[Stored data entries]
·····

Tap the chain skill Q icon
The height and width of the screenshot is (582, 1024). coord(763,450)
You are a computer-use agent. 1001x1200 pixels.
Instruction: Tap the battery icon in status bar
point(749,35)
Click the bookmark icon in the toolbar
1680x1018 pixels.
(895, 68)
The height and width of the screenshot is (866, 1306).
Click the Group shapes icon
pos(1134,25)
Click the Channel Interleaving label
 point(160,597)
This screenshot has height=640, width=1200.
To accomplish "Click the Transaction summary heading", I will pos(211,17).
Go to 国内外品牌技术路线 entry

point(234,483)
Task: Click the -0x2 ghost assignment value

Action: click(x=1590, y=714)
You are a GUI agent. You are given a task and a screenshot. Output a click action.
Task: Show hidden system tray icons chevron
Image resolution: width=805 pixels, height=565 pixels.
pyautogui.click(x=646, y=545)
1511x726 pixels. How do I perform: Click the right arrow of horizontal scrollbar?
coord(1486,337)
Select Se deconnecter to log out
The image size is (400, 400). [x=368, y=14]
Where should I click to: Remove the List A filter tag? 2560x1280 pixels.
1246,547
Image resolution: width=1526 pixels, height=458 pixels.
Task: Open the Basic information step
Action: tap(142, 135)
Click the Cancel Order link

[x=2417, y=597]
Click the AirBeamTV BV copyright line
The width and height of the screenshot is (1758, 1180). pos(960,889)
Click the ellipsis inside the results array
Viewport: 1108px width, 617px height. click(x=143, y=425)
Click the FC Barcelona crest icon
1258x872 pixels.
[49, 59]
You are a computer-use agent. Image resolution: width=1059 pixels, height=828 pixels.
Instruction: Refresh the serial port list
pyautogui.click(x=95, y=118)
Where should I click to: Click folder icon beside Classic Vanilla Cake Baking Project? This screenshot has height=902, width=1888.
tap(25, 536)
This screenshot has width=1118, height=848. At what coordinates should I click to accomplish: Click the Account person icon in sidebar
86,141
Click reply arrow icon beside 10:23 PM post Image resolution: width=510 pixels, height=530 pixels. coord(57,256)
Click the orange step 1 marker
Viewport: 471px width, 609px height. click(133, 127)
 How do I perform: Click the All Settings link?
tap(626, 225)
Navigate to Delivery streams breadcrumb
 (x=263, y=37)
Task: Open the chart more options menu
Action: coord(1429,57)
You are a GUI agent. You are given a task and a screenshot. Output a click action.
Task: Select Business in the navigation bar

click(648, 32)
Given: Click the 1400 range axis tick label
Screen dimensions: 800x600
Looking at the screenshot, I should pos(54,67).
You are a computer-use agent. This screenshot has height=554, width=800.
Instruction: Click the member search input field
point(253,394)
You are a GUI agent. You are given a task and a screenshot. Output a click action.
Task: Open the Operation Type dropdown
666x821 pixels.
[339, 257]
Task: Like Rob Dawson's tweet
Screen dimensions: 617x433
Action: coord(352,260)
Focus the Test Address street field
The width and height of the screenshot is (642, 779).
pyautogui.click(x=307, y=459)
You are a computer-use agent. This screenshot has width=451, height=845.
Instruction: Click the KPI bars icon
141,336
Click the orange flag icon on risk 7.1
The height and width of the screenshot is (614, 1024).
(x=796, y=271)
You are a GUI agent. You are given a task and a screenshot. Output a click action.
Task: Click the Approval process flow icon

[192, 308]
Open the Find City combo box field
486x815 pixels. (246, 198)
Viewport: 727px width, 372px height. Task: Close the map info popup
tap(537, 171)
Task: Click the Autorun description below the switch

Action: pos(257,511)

·····

» **Instructions to follow**:
Return, word for word, the line containing "Task: Click the Autorun" and all lines after it through the last line of the records, and nothing else.

» **Written reply**:
Task: Click the Autorun description below the switch

Action: pos(257,511)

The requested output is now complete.